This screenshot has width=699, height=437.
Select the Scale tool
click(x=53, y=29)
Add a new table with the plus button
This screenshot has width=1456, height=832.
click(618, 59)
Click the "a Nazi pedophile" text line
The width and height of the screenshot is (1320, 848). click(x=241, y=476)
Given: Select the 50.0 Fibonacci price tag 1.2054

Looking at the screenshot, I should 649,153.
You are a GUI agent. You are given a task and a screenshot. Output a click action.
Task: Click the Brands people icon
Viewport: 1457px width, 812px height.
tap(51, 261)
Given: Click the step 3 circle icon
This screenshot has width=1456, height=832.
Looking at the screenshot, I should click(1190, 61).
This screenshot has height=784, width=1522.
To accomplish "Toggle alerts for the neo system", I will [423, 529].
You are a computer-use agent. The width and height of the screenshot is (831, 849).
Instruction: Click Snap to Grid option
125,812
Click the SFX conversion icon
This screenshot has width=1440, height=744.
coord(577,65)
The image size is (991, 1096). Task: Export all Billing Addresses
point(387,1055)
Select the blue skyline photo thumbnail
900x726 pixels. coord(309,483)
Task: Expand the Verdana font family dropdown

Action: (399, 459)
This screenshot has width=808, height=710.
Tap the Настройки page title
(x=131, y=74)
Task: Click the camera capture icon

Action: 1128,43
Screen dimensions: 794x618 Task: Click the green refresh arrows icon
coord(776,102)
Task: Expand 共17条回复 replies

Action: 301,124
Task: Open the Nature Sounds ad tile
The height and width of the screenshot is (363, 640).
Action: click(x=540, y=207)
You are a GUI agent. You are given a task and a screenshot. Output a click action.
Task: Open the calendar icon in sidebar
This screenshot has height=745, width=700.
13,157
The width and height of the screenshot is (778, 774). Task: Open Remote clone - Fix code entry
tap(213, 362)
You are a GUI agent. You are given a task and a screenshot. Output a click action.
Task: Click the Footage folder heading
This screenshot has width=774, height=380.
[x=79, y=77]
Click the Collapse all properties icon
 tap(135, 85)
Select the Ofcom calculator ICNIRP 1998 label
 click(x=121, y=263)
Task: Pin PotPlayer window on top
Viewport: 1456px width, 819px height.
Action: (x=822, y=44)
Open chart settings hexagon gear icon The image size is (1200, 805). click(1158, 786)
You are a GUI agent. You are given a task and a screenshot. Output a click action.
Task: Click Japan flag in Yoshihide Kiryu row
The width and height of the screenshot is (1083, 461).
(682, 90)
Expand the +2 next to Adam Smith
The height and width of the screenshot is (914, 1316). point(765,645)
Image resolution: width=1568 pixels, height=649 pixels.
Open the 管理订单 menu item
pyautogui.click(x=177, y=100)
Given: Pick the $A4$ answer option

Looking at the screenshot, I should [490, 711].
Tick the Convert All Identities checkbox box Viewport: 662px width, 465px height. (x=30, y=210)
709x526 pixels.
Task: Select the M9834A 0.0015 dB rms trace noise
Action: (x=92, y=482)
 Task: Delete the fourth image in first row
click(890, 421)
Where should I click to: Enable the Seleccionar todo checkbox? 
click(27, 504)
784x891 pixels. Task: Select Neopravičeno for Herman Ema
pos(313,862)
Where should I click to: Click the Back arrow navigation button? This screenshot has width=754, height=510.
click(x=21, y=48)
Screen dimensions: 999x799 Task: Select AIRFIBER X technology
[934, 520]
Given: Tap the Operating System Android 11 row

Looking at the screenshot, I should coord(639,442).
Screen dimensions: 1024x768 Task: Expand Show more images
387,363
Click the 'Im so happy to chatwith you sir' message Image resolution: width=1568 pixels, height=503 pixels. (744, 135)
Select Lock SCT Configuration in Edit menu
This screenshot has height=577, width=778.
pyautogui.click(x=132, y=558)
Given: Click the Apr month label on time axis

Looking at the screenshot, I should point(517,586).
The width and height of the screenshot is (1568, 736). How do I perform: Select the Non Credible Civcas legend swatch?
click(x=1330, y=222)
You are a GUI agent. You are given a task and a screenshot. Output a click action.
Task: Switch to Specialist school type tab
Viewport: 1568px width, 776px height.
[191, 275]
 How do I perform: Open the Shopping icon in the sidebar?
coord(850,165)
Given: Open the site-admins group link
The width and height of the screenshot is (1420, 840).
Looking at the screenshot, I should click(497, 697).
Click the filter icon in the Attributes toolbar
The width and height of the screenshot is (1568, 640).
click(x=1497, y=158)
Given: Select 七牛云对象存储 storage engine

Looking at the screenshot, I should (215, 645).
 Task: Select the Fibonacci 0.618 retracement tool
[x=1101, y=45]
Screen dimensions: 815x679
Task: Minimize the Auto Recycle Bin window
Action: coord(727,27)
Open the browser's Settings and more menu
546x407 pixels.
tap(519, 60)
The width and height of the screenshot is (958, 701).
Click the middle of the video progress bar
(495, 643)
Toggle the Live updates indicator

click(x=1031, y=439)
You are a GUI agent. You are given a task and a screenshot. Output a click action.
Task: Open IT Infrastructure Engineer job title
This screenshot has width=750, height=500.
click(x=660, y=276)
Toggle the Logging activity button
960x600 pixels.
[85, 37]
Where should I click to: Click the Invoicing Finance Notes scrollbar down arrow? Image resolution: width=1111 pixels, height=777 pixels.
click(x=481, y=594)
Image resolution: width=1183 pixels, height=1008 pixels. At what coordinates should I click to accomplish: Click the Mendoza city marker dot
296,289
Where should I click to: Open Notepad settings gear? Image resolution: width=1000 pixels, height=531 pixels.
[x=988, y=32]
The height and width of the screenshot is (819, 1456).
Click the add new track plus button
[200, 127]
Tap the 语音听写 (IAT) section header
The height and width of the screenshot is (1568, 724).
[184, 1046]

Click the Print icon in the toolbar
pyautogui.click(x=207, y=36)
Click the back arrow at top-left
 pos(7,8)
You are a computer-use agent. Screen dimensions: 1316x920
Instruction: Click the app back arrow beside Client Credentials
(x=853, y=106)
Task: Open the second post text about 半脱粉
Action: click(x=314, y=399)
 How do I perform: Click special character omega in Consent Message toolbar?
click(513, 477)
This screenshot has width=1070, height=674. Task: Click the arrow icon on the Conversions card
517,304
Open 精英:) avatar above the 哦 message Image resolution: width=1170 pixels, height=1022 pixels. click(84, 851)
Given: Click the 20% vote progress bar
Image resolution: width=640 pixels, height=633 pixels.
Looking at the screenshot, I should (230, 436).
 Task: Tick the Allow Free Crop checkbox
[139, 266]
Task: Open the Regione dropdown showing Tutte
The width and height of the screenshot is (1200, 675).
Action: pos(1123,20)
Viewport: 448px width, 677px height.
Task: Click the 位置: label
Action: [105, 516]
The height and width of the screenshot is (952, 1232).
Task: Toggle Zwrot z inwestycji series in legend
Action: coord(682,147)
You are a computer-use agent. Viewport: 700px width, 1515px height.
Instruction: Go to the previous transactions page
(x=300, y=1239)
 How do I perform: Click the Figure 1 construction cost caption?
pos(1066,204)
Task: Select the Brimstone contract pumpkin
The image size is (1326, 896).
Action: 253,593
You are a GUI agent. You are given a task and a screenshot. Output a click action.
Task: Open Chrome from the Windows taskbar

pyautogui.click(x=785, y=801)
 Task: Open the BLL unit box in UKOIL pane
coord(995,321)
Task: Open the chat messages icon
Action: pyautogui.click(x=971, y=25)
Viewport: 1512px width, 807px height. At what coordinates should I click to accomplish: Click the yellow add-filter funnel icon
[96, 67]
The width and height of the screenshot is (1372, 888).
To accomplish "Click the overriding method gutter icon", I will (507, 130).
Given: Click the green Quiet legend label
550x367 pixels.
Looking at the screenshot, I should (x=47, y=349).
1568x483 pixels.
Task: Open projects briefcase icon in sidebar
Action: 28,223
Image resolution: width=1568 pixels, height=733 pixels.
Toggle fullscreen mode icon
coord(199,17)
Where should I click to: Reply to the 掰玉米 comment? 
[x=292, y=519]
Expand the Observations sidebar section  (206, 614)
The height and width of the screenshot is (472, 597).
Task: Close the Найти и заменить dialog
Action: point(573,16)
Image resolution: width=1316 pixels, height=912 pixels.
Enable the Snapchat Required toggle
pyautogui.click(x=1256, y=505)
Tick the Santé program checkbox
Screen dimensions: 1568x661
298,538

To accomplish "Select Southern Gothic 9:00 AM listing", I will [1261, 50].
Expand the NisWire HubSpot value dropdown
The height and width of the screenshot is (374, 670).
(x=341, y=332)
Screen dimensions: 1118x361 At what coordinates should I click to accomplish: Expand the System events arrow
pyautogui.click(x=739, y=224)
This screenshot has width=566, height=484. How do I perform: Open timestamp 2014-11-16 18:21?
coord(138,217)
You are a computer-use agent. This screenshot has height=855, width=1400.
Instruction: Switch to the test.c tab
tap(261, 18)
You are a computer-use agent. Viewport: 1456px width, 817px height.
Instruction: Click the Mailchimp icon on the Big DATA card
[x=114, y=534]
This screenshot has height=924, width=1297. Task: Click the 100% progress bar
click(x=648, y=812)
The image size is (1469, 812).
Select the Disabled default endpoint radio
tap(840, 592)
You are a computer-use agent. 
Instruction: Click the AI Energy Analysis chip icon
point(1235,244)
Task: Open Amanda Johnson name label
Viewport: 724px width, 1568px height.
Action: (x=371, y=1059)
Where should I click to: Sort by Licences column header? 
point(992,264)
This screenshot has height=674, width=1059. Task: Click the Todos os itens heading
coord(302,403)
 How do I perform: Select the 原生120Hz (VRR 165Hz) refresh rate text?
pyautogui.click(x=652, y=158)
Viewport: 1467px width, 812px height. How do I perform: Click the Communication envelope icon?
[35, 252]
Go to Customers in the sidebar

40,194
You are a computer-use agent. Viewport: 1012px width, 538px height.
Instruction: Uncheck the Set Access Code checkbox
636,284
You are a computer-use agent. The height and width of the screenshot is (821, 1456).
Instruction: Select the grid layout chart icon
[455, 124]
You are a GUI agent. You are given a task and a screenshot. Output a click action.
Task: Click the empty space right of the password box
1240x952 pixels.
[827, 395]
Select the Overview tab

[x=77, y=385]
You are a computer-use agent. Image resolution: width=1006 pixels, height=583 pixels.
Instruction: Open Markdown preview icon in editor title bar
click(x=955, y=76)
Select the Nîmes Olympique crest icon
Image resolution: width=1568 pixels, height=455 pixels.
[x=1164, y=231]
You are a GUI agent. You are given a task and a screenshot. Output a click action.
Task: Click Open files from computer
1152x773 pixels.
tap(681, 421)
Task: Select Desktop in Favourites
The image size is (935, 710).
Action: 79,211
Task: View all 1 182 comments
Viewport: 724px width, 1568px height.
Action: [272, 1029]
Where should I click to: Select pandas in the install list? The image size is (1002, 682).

━━━━━━

AIM OF THE EXERCISE> In the records from the start through the line containing "Action: (399, 459)", switch "Select" to "Choose" and write those lines out again with nothing else changed.

WRITTEN ANSWER>
This screenshot has width=699, height=437.
Choose the Scale tool
click(x=53, y=29)
Add a new table with the plus button
This screenshot has width=1456, height=832.
click(618, 59)
Click the "a Nazi pedophile" text line
The width and height of the screenshot is (1320, 848). click(x=241, y=476)
Given: Choose the 50.0 Fibonacci price tag 1.2054

Looking at the screenshot, I should 649,153.
You are a GUI agent. You are given a task and a screenshot. Output a click action.
Task: Click the Brands people icon
Viewport: 1457px width, 812px height.
tap(51, 261)
Given: Click the step 3 circle icon
This screenshot has width=1456, height=832.
Looking at the screenshot, I should click(1190, 61).
This screenshot has height=784, width=1522.
To accomplish "Toggle alerts for the neo system", I will [423, 529].
You are a computer-use agent. The width and height of the screenshot is (831, 849).
Instruction: Click Snap to Grid option
125,812
Click the SFX conversion icon
This screenshot has width=1440, height=744.
coord(577,65)
The image size is (991, 1096). Task: Export all Billing Addresses
point(387,1055)
Choose the blue skyline photo thumbnail
900x726 pixels. coord(309,483)
Task: Expand the Verdana font family dropdown

Action: (399, 459)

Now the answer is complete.